The next two days are going to be tiring at work with the mandatory overtime so 10 fun filled hours of my physically demanding job. But it’s helping me lose weight and I get caught up on audio books. But it sure as hell makes me sore.
OK so I promised I’d write more and I have more about my job. Diversity in cities is something most people deal with. In some instances things are fine but at other times the racism comes from the other side. There was drama superbullshit at work today and I can’t stand it. So it made my 10 hour day seem so much longer.
Last night I had my grief support group and I know they’re helping but something shots last night made me flash to my own experience. I still feel guilty for not getting Dexter and myself out before he was viciously murdered. And the therapists and psychiatrists day they’re treating me for my Ptsd and I’m still in my trauma brain so that’s why I still startle easy, have panic attacks, nightmares and keep going over things in my head. The memorial walk is this weekend and I have to pick a picture of Luna and Dexter to go with their luminaries. From what I read in my grief book for pets they do give your signs and I believe it. Today my crossword puzzle theme was Dexter. I’ll continue writing later.

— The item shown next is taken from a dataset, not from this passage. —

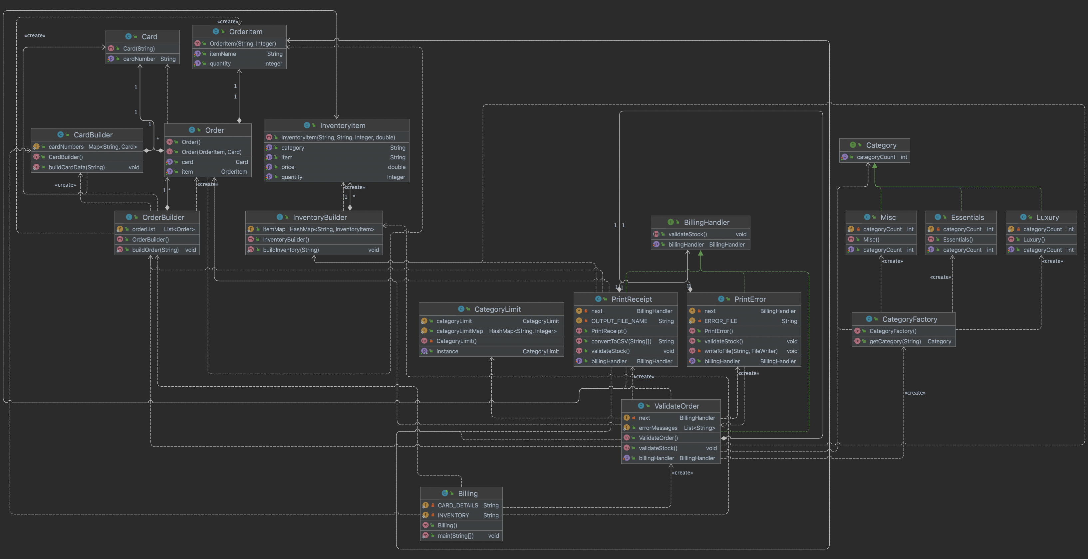
Task: Select the Order(OrderItem, Card) constructor row
Action: pyautogui.click(x=211, y=152)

So speaking of medications my psychiatrist increased my dosage on the Minipress which is supposed to help with nightmares. When I was initially put on it the previous doc had me take it day and night but Yakura has me taking it at night. She recently increased the dosage of that and of the fluoxetine. I would like to not have to take the clonazapam 1 pill at daytime and night. She also wants to see if I can cut back and she’s trying to help me get to sleep at night. I told her that I thought that it is this time of year and now I’m more-so dealing with what he did to me and the cats without the additional crap with the courts attached. Everything keeps flooding back to me in bits and pieces either in nightmares or flashes. It comes out of no where and I just freeze up, or get a wicked panic attack and I hate it. I hate the nightmares, I hate remembering and it’s just rough for me to handle. Tough love and trying to push me is not easy and I dislike it more than I say.

On a more positive note, I do continue taking pictures and posting them to Instagram, Facebook on The Luna Projects, Twitter and other places. On Instagram I have almost 700 followers and I like the following and being recognized as a photographer. Went to Riverfest over Labor Day weekend and got lots of nice pictures.

Something I’m doing this weekend is going on a memorial walk with Angel Paws which is local to Cincinnati. This is the grief support group I go to twice a month and they do much more for our fur babies.